Stored data
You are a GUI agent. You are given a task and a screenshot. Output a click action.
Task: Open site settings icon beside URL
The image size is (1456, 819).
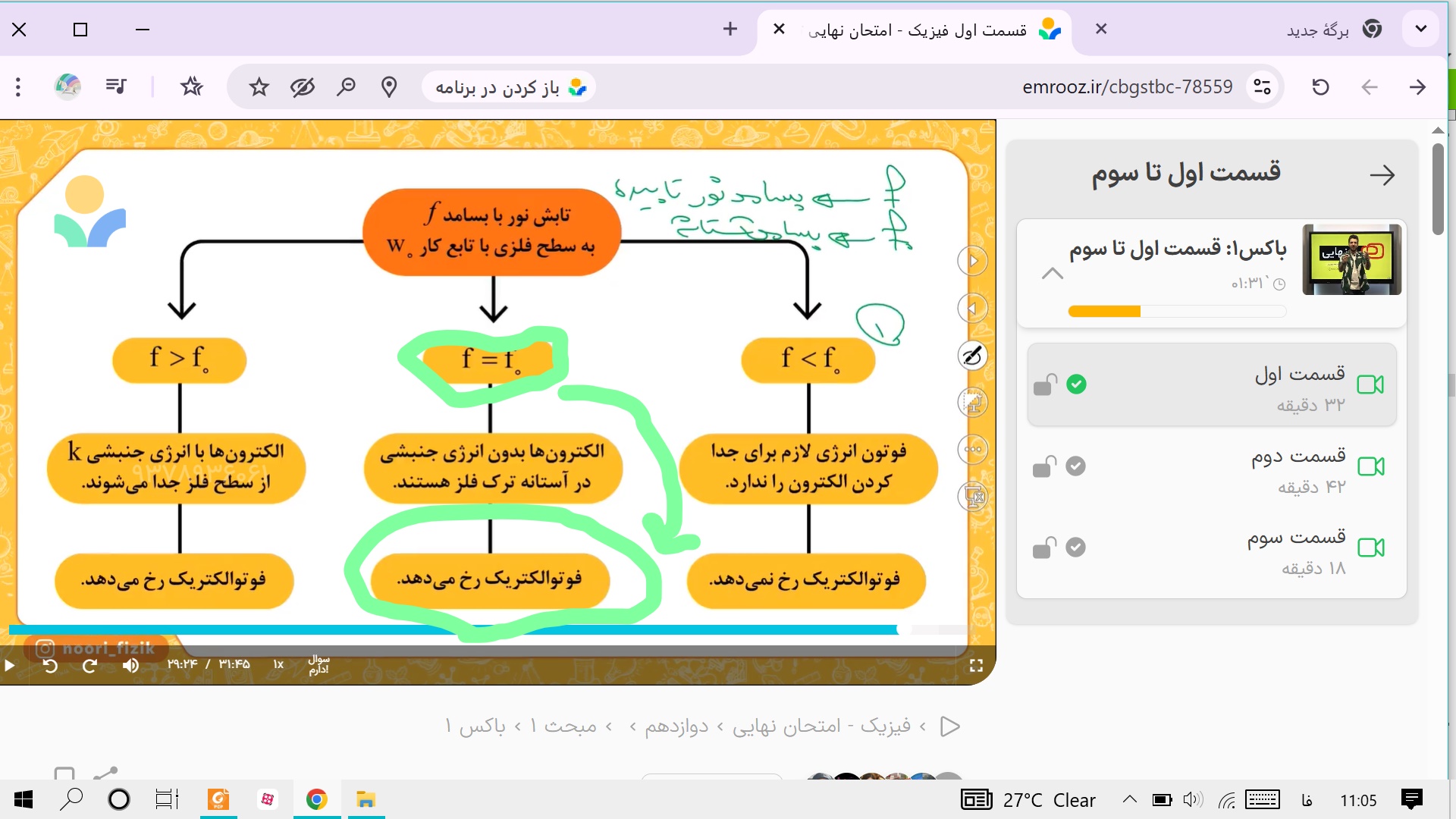pos(1262,87)
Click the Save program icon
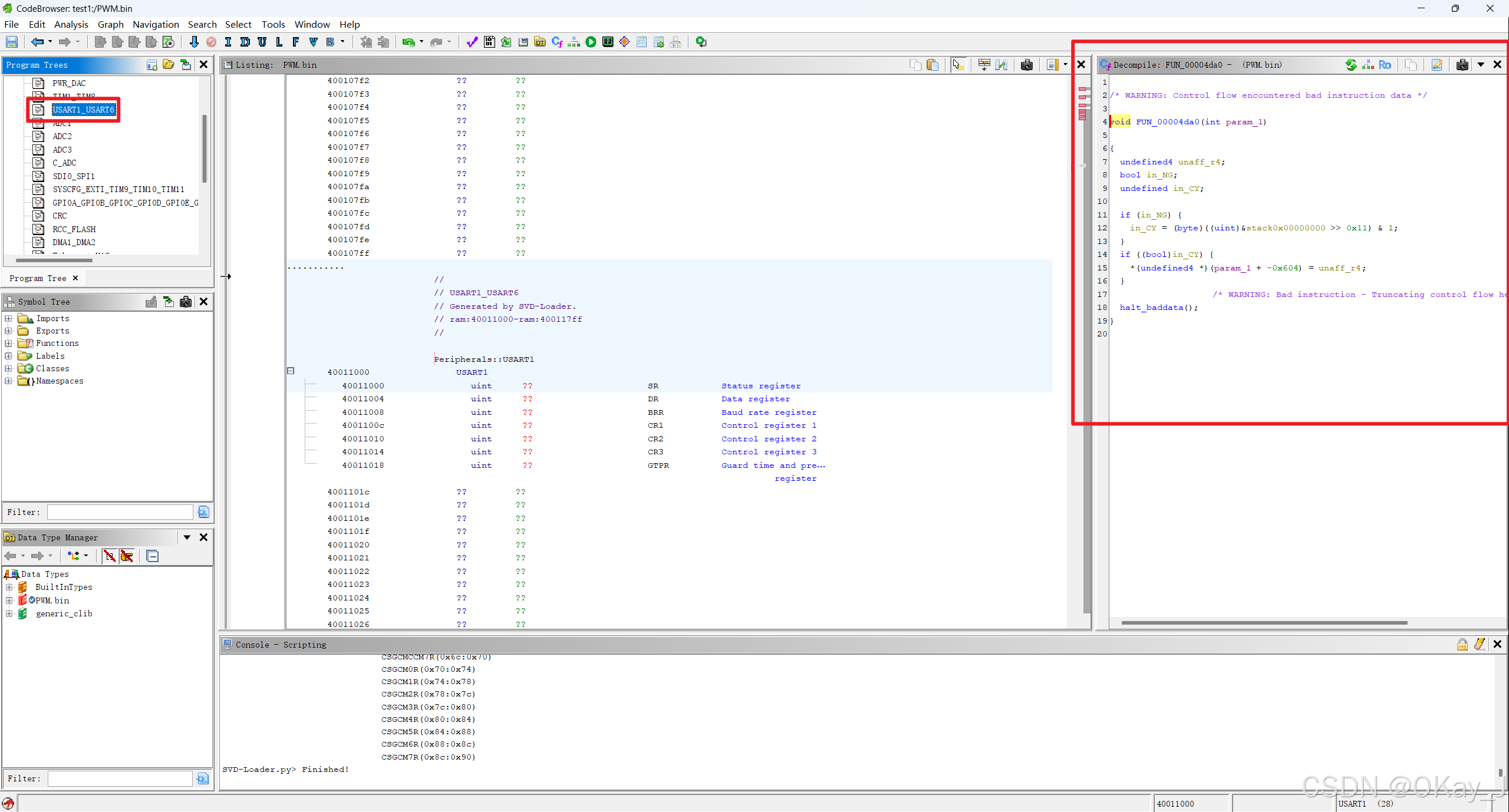Screen dimensions: 1509x812 click(x=12, y=42)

Exercise directions
Repeat each line of the records above exactly, but do not copy the pictures.

Exercise answer
You are a GUI agent. You are given a task and a screenshot. Output a click action.
Task: Open site settings icon beside URL
The image size is (1456, 819).
pos(1262,87)
Click the Save program icon
Screen dimensions: 1509x812 click(x=12, y=42)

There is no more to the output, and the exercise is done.